9 novembre: “Le truppe continuano ad affluire e ad afforzarsi sulle posizioni prescelte per la resistenza. Le retroguardie e i reparti di copertura proseguono valorosi e instancabili a trattenere l’avversario”.

 

11 novembre: “Sul Piave le nostre truppe di copertura […] passarono sulla destra del fiume” (ed è la prima, impressionante per noi, oggi, menzione del Piave).

 

18 novembre: “Masse avversarie hanno obbligato in qualche punto le nostre truppe a non prolungare la difesa di talune posizioni avanzate che sono state abbandonate con ordinato ripiegamento, dopo accanita resistenza e brillanti contrattacchi”.

 

Quasi non sembra che siamo, eravamo prossimi alla catastrofe: eppure, scorrendo carte geografiche alla mano i comunicati militari, anche il più distratto dei lettori non può non accorgersi che il nemico ci è ormai entrato in casa.

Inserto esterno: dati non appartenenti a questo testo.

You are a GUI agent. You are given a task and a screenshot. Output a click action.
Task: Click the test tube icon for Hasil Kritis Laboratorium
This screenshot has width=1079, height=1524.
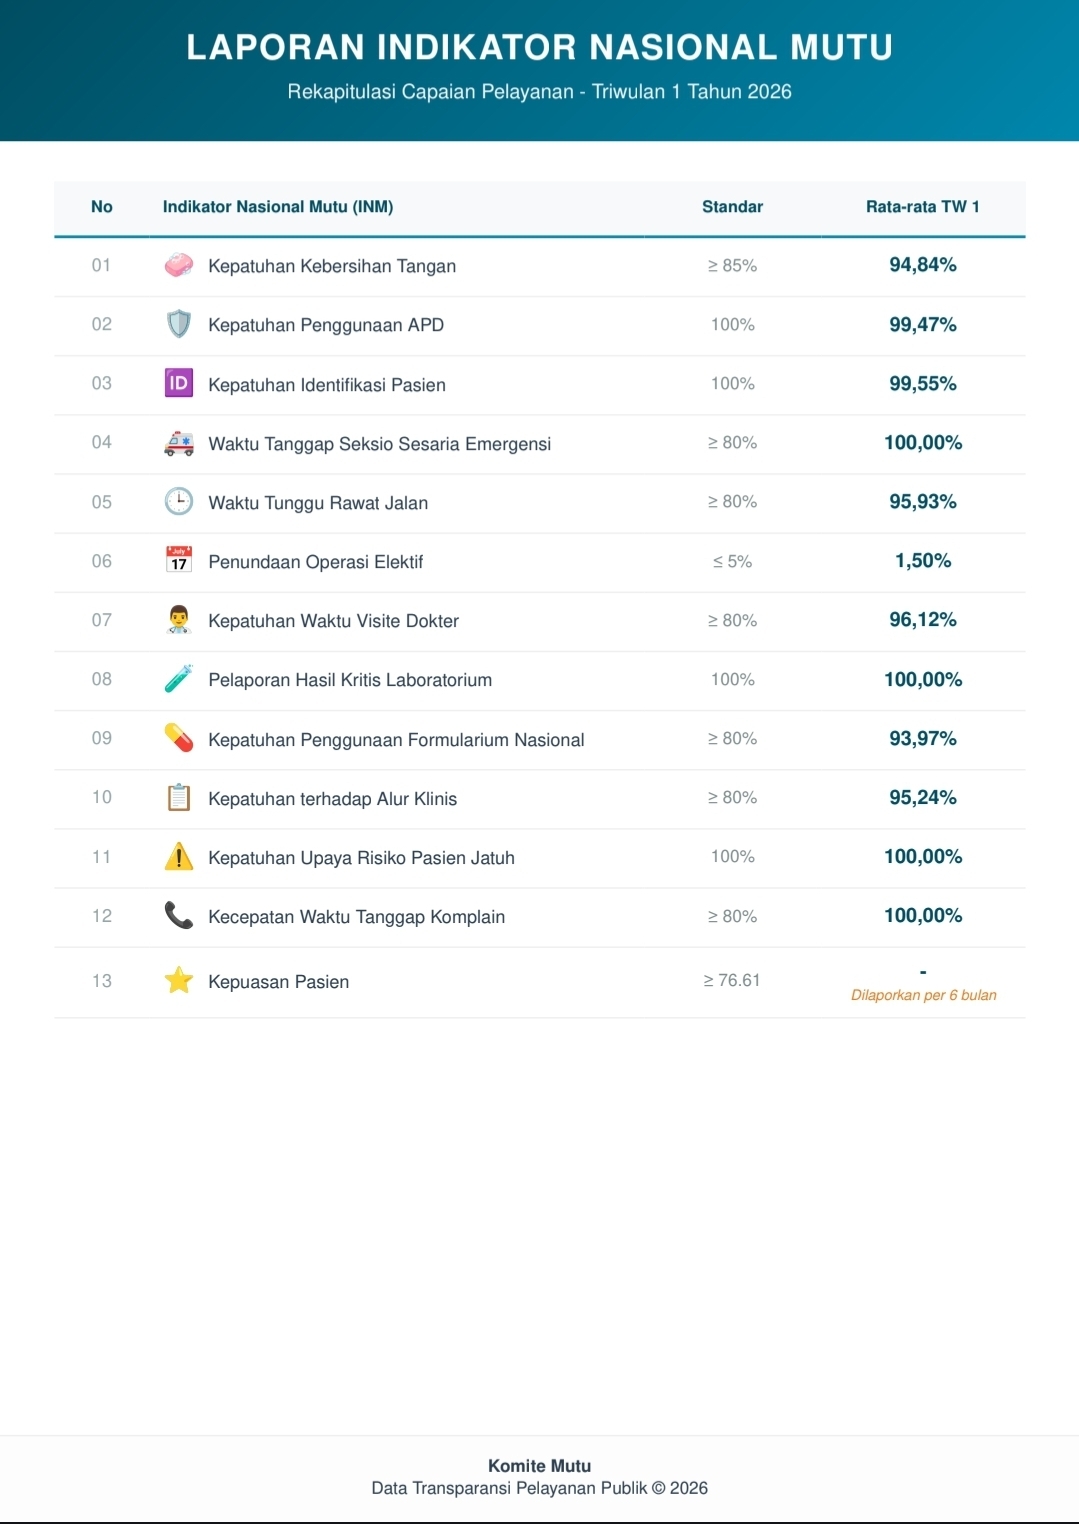pos(179,679)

Ma l’imprevedibile resistenza delle truppe italiane segna – a un passo dal disastro – il punto di svolta della guerra, che i bollettini ufficiali, ora firmati Diaz, continuano a raccontarci nello stesso modo. Nonostante si inizino a notare alcuni scarti in direzione di un più deciso incremento del tasso retorico (si legga il bollettino del 18 giugno 1918, nel corso della vittoriosa battaglia del Solstizio: “Ciascuno dei nostri bravi che difendono il Grappa ha sentito che ogni palmo dello storico monte è sacro alla patria”), che trova il suo apice nel modo più accentuato e memorabile con l’atto finale del conflitto.

 

Il bollettino del 4 novembre 1918 libera – né la grandiosità dell’evento poteva esigere di meno – una serie di tratti linguisticamente connotati, fino a quel giorno compressi, trattenuti, oscurati, che ne fanno un perfetto compendio di modalità stilistico-espressive debitrici del discorso politico e propagandistico del Risorgimento, arricchitesi poi delle tradizioni nazionalista e socialista primo-novecentesche, con inevitabili elementi di dannunzianesimo:

 

La guerra contro l’Austria-Ungheria che, sotto l’alta guida di S.M. il Re – Duce Supremo – l’Esercito Italiano, inferiore per numero e per mezzi, iniziò il 24 maggio 1915 e con fede incrollabile e tenace valore condusse, ininterrotta ed asprissima per 41 mesi, è vinta.

 

La gigantesca battaglia […] è finita.

 

La fulminea arditissima avanzata del 29° corpo d’Armata su Trento […] ha determinato ieri lo sfacelo totale della fronte avversaria. […] L’Esercito Austro-Ungarico è annientato […].

 

I resti di quello che fu uno dei più potenti eserciti del mondo, risalgono in disordine e senza speranza le valli, che avevano discese con orgogliosa sicurezza.

 

Il maestoso Bollettino della Vittoria firmato Diaz era davvero destinato, come è stato osservato, “a entrare nella memoria di molte generazioni di italiani”. Di molte ma non di tutte? Non lo so. Certo quelle lapidi, magari oggi un po’ sbrecciate, scolorite o annerite dallo smog, sono ancora lì, a fare argine, nelle penombre dei centri storici e delle nostre perenni distrazioni, all’oblio.